In fairness to Spacey's (and Verbal's) limp, that is part of the character, and (spoiler alert!) a key part of the reveal, as it disappears when he walks away. (Poof. And he's gone.)

As for Del Toro, he was the weak link in the movie, and I like his work a lot, generally.

I also agree with Cary: there are times for scenery chewing. It can be a fine line, though. I love the work of Jack Nicholson and Al Pacino, but every time I see them, I worry about how far they're going to take things.

March 28, 2014  
Blogger Peter Rozovsky said...

Dana, the movie could have carried the reveal through without hitting the audience over the head so hard.

And here's where the wisdom of your preference not to think about the movie to hard pays off: Analyze it in too much detail, and much about the movie ceases to make sense.

One good thing about all the scenery-chewing in "Harper": It helped me appreciate Paul Newman's cool. You may notice from a previous comment that I've refined my thinking. It's not so much full-bore scenery chewing I object to as it is the continual hammering home of little touches that serve only to show off that the actor is Acting.

March 28, 2014  
Blogger Peter Rozovsky said...

I mean, Verbal spends lots of the movie sitting in the police station being interrogated.
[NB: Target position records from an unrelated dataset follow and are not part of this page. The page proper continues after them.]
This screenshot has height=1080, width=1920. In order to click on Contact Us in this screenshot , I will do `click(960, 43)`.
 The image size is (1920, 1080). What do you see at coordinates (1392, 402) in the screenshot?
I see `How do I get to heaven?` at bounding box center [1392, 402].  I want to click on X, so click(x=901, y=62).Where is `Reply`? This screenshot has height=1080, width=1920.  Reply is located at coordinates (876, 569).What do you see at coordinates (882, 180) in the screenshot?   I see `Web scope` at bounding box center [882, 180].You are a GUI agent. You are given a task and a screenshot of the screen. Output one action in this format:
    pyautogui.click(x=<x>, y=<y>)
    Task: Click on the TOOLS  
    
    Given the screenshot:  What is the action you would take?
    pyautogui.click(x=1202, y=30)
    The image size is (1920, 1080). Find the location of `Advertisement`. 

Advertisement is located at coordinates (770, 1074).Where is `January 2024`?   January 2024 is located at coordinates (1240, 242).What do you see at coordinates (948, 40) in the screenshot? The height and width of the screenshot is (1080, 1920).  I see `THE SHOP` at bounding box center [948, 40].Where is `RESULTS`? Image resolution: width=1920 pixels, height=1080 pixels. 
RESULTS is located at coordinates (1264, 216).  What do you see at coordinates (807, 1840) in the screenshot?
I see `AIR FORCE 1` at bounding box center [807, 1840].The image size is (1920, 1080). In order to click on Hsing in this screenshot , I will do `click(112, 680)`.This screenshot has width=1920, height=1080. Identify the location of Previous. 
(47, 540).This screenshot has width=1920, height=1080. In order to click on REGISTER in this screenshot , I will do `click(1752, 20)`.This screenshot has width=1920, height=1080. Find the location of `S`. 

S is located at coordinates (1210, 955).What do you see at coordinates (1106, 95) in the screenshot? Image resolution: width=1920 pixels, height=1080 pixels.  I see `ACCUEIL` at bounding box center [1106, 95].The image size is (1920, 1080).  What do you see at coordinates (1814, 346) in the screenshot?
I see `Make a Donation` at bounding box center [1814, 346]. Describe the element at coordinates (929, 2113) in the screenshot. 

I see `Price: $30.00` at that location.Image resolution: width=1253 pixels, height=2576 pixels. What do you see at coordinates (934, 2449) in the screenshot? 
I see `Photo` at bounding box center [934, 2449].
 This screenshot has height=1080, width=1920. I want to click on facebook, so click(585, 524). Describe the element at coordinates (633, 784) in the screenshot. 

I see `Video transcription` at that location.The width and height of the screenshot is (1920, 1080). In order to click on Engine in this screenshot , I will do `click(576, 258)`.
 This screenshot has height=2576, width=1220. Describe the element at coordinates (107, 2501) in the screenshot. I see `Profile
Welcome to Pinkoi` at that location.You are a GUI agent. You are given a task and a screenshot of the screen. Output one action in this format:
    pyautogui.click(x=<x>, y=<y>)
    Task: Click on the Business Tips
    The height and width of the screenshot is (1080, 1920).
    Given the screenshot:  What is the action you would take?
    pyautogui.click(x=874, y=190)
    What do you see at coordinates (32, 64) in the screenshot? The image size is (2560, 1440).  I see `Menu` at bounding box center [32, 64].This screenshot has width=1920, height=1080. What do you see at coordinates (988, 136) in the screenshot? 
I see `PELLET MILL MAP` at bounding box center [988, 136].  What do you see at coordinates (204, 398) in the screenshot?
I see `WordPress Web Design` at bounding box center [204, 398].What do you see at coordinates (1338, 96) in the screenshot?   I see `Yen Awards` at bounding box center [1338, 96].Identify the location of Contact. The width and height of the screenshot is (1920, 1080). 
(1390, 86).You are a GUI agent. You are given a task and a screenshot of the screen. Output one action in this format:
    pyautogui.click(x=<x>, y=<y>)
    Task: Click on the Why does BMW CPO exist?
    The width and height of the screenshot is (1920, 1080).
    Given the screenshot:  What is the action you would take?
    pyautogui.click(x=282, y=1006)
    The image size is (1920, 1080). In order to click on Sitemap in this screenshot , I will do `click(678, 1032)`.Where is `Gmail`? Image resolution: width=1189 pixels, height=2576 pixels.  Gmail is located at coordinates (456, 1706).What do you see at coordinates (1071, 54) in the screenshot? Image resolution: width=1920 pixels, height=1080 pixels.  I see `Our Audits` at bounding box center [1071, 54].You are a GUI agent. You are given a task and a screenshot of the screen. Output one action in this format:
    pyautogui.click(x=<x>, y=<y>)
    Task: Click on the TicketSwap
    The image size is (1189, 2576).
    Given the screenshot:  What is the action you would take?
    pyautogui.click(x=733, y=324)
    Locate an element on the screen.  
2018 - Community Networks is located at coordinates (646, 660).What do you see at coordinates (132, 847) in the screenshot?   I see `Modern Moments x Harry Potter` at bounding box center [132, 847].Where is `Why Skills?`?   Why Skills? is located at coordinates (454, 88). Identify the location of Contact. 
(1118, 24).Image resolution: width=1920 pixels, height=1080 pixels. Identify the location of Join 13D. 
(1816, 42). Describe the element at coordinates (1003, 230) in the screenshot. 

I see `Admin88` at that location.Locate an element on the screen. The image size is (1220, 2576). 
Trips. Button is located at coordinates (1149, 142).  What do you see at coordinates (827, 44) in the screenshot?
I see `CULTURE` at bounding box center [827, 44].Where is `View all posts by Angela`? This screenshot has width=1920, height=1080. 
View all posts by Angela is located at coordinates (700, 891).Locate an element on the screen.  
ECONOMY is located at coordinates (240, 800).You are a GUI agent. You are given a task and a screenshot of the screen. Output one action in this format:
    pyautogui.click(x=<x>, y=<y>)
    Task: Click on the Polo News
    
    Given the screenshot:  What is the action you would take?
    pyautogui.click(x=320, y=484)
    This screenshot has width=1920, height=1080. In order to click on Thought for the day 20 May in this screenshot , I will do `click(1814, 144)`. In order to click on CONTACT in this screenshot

The occasional long to medium shots of him limping served only to a) set up the reveal, and b) show that Kevin Space could play a handicapped person, and therefore deserved an Oscar.

The movie could have accomplished a) much more subtly, though not b).

March 28, 2014  
Blogger Cary Watson said...

One actorly gesture I could do without is the gaining or losing of weight for roles. Actors seem to think this shows they have more gravitas as actors, more commitment to their profession. And, man, do they like to boast about hard it was to lose or gain the weight. I can't think of any performance that was aided by the actor gaining/losing weight. And here's my review of Harper from a couple of years ago. We're very much on the same page.

March 28, 2014  
Blogger Peter Rozovsky said...

Hah! Raging Bull has, naturally, been on my mind throughout this discussion.

March 29, 2014  
Blogger RT said...

Changing the question and the response:
Q: Who is the worst supporting actor?
A: Edward G. Robinson in The Ten Commandments.
Going back to your original question, here is the answer:
A: Peter Lorre in any movie. He was the absolute best! Even when he was in some of the worst movies.

March 31, 2014  
Blogger Peter Rozovsky said...

Peter Lorre's performances were a but like Pete Postlethwaite's in the movie that sparked this post. He's full of quirks and mannerism, but these only ornament a performance, the don't constitute its totality.

I don't remember seeing The Ten Commandments, but Edward G. Robinson, but he would make a good Moses telling the Israelites what was what: "You're going to obey these commandments, see? Thou shalt not kill, get me?"